Graph in which all neighbors of every vertex have distinct degrees

Each vertex has neighbors with unique degrees. For example, the black vertex has the yellow vertices as its neighbors, which have degrees 1, 2 and 3.

In graph theory, a highly irregular graph is a graph in which, for every vertex, all neighbors of that vertex have distinct degrees.

==History==

Irregular graphs were initially characterized by Yousef Alavi, Gary Chartrand, Fan Chung, Paul Erdős, Ronald Graham, and Ortrud Oellermann. They were motivated to define the 'opposite' of a regular graph, a concept which has been thoroughly studied and well understood.

==Locality and regularity==
Defining an 'irregular graph' was not immediately obvious. In a k-regular graph, all vertices have degree k. In any graph G with more than one vertex, two vertices in G must have the same degree, so an irregular graph cannot be defined as a graph with all vertices of different degrees. One may be tempted then to define an irregular graph as having all vertices of distinct degrees except for two, but these types of graphs are also well understood and thus not interesting.

Graph theorists thus turned to the issue of local regularity. A graph is locally regular at a vertex v if all vertices adjacent to v have degree r.
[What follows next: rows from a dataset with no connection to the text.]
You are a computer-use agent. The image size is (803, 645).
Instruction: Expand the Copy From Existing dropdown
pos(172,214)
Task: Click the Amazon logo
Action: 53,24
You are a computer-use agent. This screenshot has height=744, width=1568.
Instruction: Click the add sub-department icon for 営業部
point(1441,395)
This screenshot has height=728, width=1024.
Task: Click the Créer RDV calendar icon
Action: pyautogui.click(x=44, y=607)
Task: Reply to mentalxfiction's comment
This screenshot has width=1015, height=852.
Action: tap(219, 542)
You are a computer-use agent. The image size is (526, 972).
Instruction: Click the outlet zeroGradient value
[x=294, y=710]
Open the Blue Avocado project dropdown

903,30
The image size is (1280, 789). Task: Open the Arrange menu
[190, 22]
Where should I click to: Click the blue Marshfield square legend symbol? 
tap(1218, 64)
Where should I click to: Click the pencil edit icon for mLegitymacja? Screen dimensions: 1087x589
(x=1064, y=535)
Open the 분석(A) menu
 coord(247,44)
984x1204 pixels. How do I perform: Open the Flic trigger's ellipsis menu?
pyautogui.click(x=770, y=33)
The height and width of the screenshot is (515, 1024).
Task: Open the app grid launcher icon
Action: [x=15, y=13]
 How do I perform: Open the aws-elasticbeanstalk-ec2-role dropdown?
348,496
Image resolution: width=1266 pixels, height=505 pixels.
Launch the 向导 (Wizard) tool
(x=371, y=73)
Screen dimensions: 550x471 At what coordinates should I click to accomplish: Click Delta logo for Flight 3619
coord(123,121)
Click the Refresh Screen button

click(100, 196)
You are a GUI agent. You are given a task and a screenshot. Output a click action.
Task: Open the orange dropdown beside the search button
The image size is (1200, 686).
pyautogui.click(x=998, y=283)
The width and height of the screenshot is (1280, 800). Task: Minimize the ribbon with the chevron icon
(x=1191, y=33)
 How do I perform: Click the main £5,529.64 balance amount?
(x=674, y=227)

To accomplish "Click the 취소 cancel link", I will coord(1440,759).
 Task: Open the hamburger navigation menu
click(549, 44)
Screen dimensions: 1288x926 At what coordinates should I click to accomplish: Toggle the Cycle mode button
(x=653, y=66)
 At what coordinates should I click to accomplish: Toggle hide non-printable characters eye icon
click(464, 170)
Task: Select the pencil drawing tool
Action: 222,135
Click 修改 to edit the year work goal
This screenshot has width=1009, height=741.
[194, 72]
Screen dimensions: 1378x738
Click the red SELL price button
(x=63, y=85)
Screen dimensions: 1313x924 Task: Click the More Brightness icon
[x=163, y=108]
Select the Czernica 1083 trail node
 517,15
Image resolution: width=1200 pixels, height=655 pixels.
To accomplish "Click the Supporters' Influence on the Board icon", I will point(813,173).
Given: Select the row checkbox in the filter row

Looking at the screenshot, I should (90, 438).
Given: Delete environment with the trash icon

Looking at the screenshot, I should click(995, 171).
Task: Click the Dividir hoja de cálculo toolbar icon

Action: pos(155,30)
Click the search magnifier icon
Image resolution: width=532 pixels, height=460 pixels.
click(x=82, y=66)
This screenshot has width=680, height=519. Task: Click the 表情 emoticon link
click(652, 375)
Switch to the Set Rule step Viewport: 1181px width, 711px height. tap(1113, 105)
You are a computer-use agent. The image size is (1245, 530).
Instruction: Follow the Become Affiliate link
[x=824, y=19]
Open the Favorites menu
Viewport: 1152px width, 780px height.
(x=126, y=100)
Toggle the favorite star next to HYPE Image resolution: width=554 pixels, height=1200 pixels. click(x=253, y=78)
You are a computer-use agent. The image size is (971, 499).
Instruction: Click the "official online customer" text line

A graph is thus locally irregular if for each vertex v of G the neighbors of v have distinct degrees, and these graphs are thus termed highly irregular graphs.

==Properties of irregular graphs==
Some facts about highly irregular graphs outlined by Alavi et al.:

- If v is a vertex of maximum degree d in a highly irregular graph H, then v is adjacent to exactly one vertex of each degree 1, 2, ..., d.
- The largest degree in a highly irregular graph is at most half the number of vertices.
- If H is a highly irregular graph with maximum degree d, one can construct a highly irregular graph of degree d+1 by taking two copies of H and adding an edge between the two vertices of degree d.
- H(n)/G(n) goes to 0 as n goes to infinity exponentially rapidly, where H(n) is the number of (non-isomorphic) highly irregular graphs with n vertices, and G(n) is the total number of graphs with n vertices.
- For every graph G, there exists a highly irregular graph H containing G as an induced subgraph.

This last observation is analogous to a result of Dénes Kőnig, which states that if H is a graph with greatest degree r, then there is a graph G which is r-regular and contains H as an induced subgraph.

==Applications of irregularity==
Definitions of irregularity have been important in the study of network heterogeneity, which has implications in networks found across biology, ecology, technology, and economy. There have been several graph statistics that have been suggested, many of which are based on the number of vertices in a graph and their degrees. The characterization of highly irregular graphs has also been applied to the question of heterogeneity, yet all of these fail to shed enough light on real-world situations. Efforts continue to be made to find appropriate ways to quantify network heterogeneity.